The report is published as Mr Clarke revises plans for sentence discounts of up to fifty per cent for early guilty pleas. He is expected to publish his revised overhaul of sentencing within the next ten days.
Mr Clarke said: “This survey shows overwhelming public support for our plans to expand real work in prisons. We will shortly announce the establishment of an advisory group, to include major UK firms and the CBI, to help encourage the growth of hard, constructive work in jail, in a way that does not disadvantage the law-abiding workforce.”
Part of Mr Clarke’s proposals include a drive to bring more outside firms into jails to provide skills and jobs to prisoners which will improve their chances of getting work on release.
In April Mr Clarke told The Times that he wanted more companies involved in providing employment opportunities in jails. He said they should have the opportunity to train and recruit among prisoners whose lives could be turned around so they could lead an honest life on being released.
Some firms are already providing employment in jails but Mr Clarke said they were reluctant to advertise their involvement because “newspapers write them up as ‘employing jail birds’”.
Among companies working in jails are Travis Perkins in Stocken prison, where inmates repair plant tool hire equipment, and ASD Lighting in Gartree jail, where inmates assemble components.

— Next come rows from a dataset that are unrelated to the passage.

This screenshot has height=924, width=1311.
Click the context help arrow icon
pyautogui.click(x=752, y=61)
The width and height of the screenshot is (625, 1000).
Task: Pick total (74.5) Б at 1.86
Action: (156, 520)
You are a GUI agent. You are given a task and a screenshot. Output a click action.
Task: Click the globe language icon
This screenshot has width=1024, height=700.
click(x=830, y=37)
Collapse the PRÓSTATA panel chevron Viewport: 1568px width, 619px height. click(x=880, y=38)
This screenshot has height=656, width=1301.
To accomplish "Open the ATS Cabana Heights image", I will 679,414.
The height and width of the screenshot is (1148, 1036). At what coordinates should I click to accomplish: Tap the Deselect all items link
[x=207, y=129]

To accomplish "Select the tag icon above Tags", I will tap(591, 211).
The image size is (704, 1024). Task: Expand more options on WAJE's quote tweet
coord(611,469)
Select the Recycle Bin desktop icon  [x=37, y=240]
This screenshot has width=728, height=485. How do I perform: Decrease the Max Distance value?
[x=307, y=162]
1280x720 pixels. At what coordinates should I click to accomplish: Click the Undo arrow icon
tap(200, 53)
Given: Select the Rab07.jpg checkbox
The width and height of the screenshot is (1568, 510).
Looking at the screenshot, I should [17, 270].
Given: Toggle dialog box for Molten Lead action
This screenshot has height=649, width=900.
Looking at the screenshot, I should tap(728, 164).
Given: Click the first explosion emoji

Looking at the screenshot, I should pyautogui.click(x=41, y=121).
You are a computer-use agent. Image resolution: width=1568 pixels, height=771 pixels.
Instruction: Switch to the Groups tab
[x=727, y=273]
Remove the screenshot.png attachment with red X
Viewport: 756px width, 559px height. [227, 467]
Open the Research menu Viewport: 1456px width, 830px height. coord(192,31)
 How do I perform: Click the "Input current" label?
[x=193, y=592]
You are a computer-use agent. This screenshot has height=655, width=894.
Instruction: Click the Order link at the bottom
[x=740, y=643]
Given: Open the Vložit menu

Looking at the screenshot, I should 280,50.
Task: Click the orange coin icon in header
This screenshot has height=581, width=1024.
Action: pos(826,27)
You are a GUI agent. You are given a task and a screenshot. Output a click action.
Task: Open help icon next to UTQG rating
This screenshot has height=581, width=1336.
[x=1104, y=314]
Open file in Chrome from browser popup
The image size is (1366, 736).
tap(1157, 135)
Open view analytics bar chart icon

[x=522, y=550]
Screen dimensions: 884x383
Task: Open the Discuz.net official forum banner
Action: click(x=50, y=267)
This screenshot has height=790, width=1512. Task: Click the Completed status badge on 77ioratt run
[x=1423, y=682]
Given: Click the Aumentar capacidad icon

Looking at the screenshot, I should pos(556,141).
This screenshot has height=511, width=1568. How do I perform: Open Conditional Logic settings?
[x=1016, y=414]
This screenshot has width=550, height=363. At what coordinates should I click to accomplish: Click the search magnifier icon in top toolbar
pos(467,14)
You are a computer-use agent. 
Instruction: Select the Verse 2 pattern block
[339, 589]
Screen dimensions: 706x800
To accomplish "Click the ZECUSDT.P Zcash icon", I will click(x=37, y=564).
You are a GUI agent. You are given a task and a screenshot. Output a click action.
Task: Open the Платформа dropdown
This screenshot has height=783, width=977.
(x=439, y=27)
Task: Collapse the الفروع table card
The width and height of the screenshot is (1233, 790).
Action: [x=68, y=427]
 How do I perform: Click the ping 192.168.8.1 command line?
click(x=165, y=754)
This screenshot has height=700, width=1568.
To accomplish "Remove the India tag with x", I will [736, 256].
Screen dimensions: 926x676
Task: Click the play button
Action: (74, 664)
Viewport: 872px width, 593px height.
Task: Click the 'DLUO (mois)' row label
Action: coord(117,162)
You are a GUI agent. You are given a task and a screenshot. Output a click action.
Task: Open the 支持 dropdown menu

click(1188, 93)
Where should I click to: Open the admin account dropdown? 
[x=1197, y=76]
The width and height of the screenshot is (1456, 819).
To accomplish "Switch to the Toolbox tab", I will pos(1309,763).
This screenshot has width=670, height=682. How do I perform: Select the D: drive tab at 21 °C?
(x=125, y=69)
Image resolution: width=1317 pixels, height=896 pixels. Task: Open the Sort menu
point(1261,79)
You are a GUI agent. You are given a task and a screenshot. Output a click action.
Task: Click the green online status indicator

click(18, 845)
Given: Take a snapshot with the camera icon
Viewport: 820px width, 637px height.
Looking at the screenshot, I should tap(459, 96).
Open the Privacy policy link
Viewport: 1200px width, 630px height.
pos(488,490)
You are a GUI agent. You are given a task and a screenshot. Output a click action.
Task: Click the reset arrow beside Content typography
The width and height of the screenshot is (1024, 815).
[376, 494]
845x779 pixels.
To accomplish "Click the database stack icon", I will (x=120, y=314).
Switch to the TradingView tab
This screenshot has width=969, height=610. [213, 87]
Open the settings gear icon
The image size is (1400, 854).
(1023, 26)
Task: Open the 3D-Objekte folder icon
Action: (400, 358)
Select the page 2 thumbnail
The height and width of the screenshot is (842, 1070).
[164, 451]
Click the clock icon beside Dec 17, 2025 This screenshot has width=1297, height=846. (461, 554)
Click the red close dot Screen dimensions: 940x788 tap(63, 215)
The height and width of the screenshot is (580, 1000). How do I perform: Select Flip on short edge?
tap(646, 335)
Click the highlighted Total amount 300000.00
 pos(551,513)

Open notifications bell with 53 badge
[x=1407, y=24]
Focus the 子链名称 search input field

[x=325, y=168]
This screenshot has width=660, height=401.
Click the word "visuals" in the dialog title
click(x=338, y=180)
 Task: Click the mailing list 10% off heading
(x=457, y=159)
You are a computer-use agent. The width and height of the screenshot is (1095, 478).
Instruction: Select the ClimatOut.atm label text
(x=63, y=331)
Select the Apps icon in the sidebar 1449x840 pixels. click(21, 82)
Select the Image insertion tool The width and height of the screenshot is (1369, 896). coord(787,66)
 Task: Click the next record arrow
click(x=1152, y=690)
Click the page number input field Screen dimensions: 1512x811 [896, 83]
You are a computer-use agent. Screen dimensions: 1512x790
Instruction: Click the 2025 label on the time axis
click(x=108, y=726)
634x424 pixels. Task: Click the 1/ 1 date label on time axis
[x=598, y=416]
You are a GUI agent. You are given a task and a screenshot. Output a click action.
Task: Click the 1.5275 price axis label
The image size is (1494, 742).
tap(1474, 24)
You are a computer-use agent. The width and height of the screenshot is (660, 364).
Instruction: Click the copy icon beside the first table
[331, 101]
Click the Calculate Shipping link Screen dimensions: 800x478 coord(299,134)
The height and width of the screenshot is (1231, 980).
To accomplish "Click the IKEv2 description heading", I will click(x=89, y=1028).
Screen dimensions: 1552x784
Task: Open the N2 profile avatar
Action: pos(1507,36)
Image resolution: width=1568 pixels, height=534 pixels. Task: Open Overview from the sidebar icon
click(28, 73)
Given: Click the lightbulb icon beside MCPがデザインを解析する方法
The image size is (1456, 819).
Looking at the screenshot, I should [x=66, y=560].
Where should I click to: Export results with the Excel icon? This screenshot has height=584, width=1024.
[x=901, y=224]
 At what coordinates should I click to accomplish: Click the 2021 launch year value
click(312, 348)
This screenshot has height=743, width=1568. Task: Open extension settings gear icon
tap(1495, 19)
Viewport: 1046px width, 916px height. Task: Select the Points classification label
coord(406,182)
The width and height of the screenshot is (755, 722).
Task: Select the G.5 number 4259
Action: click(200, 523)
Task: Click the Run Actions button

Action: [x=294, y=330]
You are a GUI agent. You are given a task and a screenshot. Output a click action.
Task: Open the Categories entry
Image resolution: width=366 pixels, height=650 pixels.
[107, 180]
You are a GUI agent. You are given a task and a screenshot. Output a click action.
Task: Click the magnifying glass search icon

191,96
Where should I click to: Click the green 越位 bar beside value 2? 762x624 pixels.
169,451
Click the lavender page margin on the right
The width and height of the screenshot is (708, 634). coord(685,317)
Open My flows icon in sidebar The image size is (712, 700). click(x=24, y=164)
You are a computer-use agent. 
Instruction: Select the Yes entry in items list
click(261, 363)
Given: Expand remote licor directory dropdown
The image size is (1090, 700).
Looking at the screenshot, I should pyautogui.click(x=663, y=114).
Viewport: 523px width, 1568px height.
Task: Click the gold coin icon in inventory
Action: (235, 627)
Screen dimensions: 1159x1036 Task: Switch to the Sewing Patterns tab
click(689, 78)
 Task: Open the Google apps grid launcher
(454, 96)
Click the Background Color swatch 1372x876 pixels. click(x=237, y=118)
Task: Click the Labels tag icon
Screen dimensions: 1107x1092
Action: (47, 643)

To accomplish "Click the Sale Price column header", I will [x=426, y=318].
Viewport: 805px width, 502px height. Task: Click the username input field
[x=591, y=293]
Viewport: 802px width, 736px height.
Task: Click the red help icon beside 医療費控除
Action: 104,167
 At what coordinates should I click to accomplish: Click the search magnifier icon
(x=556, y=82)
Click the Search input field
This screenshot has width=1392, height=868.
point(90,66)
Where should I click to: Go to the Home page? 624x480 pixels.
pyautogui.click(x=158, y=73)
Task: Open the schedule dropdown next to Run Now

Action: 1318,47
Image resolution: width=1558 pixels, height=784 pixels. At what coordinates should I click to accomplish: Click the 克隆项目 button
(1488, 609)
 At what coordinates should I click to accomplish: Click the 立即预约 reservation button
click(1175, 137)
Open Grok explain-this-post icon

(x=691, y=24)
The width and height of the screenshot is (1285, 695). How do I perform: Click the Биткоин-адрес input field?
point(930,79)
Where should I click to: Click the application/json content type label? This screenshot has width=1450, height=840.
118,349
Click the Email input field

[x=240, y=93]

Many other small firms have contracts with prisons but most of the work is general packing and assembly, recycling, textile finishing and laundry work.
The report said that only low-risk prisoners with at least two years of their sentence should initially be involved in real work employment. They should be tested to ensure they are free of drugs and have a reading age of 11 or above.
On this basis the report estimates that between 2,600 and 7,300 of the 60,000 sentenced adult male population would be ready and available for work.
The report suggests that some manufacturing or industrial work outsourced abroad could be carried out in prison.
Prisoners would make contributions to victims and their own future resettlement on release from their weekly wage. Take-home pay would be about £25 a week.
A quarter of the wage would go towards resettlement and their would also be deductions for tax and national insurance.